Wiele osób ucieszyło się z pomysłów ogłoszonych przez Jarosława Kaczyńskiego, które zakładały między innymi obniżenie podatków. Samorządowcy jednak złapali się za głowy i zaczęli szukać oszczędności w budżetach - niższe podatki to też niższe wpływy.
W ubiegłym roku w gminne kasy uderzyły podwyżki cen prądu - pisze "Gazeta Wyborcza". Jak się jednak okazuje, to nie jedyny problem, z jakim będą musiały mierzyć się samorządy. Jak się bowiem okazuje, znowu dotkną je efekty obietnic aktualnej władzy.
Zerowa stawka podatkowa dla wszystkich młodych osób, niezależnie od formy zatrudnienia. Kwota limitu zarobków jako pierwszy próg podatkowy. Do tego niższe podatki dla wszystkich. Takie pomysły chce wprowadzić w życie premier. I to wbrew zapowiedziom minister finansów.
Ze zmian najbardziej ucieszą się osoby poniżej 26 roku życia. Zerowa stawka podatkowa ma obowiązywać każdego, niezależnie od rodzaju zatrudnienia. Ponadto, każdy kto do tej pory łapał się na pierwszy próg podatkowy ucieszy się z obniżenia go o jeden punkt procentowy - z 18 do 17 proc. Zmiana przepisów ma mieć miejsce jeszcze latem tego roku.

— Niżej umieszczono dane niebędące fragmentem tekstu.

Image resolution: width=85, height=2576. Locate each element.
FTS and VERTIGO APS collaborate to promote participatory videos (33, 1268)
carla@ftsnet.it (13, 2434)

Samorządy ograniczą inwestycje?
Sęk w tym, że zmniejszone wpływy z PIT dotkną nie tylko rządu, ale także samorządów. 10 proc. wpływów z tego podatku trafia do powiatów, 40 proc. do gmin. Mniejsze wpływy oznaczają problem ze zbilansowaniem budżetu.
Unia Metropolii Polskich, cytowana przez "Wyborczą" wyliczyła, że nowelizacja ustawy o podatkach uszczupli budżety samorządów o 6,6 mld zł. W Krakowie szacuje się, że koszt reformy wynosić będzie ok. 211 milionów złotych. To mniej więcej tyle, ile w skali roku wzrosły wydatki miasta na oświatę i nieco mniej niż wynosi roczny budżet na kulturę.
Zdaniem władz miasta oznacza to ograniczenie miejskich inwestycji. Podobne plany mają włodarze np. Nowego Sącza czy Tarnowa. Co więcej, nie widzą oni szans na to, że rząd w jakikolwiek sposób zwiększy wydatki z budżetu państwa na ich rzecz.